▶ AIM OF THE TASK
All the data should be printed again exactly as written.

(Stored records)
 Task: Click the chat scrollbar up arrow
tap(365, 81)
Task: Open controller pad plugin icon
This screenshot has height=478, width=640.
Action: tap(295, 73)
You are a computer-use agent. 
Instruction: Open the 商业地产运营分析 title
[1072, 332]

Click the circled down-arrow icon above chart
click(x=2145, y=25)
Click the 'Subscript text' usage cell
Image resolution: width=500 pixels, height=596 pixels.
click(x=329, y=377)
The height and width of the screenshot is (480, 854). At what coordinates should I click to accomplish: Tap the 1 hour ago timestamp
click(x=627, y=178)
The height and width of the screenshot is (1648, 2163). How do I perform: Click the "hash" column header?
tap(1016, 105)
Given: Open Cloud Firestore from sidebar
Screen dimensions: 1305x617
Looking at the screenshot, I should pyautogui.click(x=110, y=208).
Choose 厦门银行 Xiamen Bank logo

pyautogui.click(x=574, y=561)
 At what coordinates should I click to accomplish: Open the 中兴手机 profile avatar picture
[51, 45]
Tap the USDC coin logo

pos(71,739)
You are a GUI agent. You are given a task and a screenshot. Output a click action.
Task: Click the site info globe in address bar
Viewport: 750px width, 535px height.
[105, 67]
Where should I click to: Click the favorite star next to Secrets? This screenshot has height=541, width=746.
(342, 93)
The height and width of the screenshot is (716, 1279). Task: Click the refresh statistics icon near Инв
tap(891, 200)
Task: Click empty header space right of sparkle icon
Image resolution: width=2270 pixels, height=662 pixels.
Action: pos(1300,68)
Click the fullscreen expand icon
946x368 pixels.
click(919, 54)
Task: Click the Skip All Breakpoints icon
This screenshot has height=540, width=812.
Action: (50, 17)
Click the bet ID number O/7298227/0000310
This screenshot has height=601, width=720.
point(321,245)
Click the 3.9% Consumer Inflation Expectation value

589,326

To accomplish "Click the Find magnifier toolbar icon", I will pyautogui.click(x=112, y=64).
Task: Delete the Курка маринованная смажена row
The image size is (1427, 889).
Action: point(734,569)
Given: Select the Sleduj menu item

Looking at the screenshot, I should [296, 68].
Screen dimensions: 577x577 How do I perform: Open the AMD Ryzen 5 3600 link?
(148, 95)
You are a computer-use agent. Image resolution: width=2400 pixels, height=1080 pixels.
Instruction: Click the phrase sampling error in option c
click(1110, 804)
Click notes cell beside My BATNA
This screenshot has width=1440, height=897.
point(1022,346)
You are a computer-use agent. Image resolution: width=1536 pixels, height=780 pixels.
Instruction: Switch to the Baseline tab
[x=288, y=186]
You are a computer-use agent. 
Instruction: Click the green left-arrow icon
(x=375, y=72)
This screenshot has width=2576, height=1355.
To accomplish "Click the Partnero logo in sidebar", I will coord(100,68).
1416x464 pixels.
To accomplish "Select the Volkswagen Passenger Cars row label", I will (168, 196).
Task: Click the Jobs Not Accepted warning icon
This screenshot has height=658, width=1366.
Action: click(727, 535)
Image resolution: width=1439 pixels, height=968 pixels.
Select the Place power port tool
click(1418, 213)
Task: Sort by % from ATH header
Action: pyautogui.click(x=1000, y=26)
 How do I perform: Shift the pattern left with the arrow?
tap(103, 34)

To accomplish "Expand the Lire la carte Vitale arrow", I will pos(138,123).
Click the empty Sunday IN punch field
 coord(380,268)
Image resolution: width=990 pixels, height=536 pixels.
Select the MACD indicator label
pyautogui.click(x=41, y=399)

▶ ANSWER SPACE
 Task: Click the chat scrollbar up arrow
tap(365, 81)
Task: Open controller pad plugin icon
This screenshot has height=478, width=640.
Action: tap(295, 73)
You are a computer-use agent. 
Instruction: Open the 商业地产运营分析 title
[1072, 332]

Click the circled down-arrow icon above chart
click(x=2145, y=25)
Click the 'Subscript text' usage cell
Image resolution: width=500 pixels, height=596 pixels.
click(x=329, y=377)
The height and width of the screenshot is (480, 854). At what coordinates should I click to accomplish: Tap the 1 hour ago timestamp
click(x=627, y=178)
The height and width of the screenshot is (1648, 2163). How do I perform: Click the "hash" column header?
tap(1016, 105)
Given: Open Cloud Firestore from sidebar
Screen dimensions: 1305x617
Looking at the screenshot, I should pyautogui.click(x=110, y=208).
Choose 厦门银行 Xiamen Bank logo

pyautogui.click(x=574, y=561)
 At what coordinates should I click to accomplish: Open the 中兴手机 profile avatar picture
[51, 45]
Tap the USDC coin logo

pos(71,739)
You are a GUI agent. You are given a task and a screenshot. Output a click action.
Task: Click the site info globe in address bar
Viewport: 750px width, 535px height.
[105, 67]
Where should I click to: Click the favorite star next to Secrets? This screenshot has height=541, width=746.
(342, 93)
The height and width of the screenshot is (716, 1279). Task: Click the refresh statistics icon near Инв
tap(891, 200)
Task: Click empty header space right of sparkle icon
Image resolution: width=2270 pixels, height=662 pixels.
Action: pos(1300,68)
Click the fullscreen expand icon
946x368 pixels.
click(919, 54)
Task: Click the Skip All Breakpoints icon
This screenshot has height=540, width=812.
Action: (50, 17)
Click the bet ID number O/7298227/0000310
This screenshot has height=601, width=720.
point(321,245)
Click the 3.9% Consumer Inflation Expectation value

589,326

To accomplish "Click the Find magnifier toolbar icon", I will pyautogui.click(x=112, y=64).
Task: Delete the Курка маринованная смажена row
The image size is (1427, 889).
Action: point(734,569)
Given: Select the Sleduj menu item

Looking at the screenshot, I should [296, 68].
Screen dimensions: 577x577 How do I perform: Open the AMD Ryzen 5 3600 link?
(148, 95)
You are a computer-use agent. Image resolution: width=2400 pixels, height=1080 pixels.
Instruction: Click the phrase sampling error in option c
click(1110, 804)
Click notes cell beside My BATNA
This screenshot has width=1440, height=897.
point(1022,346)
You are a computer-use agent. Image resolution: width=1536 pixels, height=780 pixels.
Instruction: Switch to the Baseline tab
[x=288, y=186]
You are a computer-use agent. 
Instruction: Click the green left-arrow icon
(x=375, y=72)
This screenshot has width=2576, height=1355.
To accomplish "Click the Partnero logo in sidebar", I will coord(100,68).
1416x464 pixels.
To accomplish "Select the Volkswagen Passenger Cars row label", I will (168, 196).
Task: Click the Jobs Not Accepted warning icon
This screenshot has height=658, width=1366.
Action: click(727, 535)
Image resolution: width=1439 pixels, height=968 pixels.
Select the Place power port tool
click(1418, 213)
Task: Sort by % from ATH header
Action: pyautogui.click(x=1000, y=26)
 How do I perform: Shift the pattern left with the arrow?
tap(103, 34)

To accomplish "Expand the Lire la carte Vitale arrow", I will pos(138,123).
Click the empty Sunday IN punch field
 coord(380,268)
Image resolution: width=990 pixels, height=536 pixels.
Select the MACD indicator label
pyautogui.click(x=41, y=399)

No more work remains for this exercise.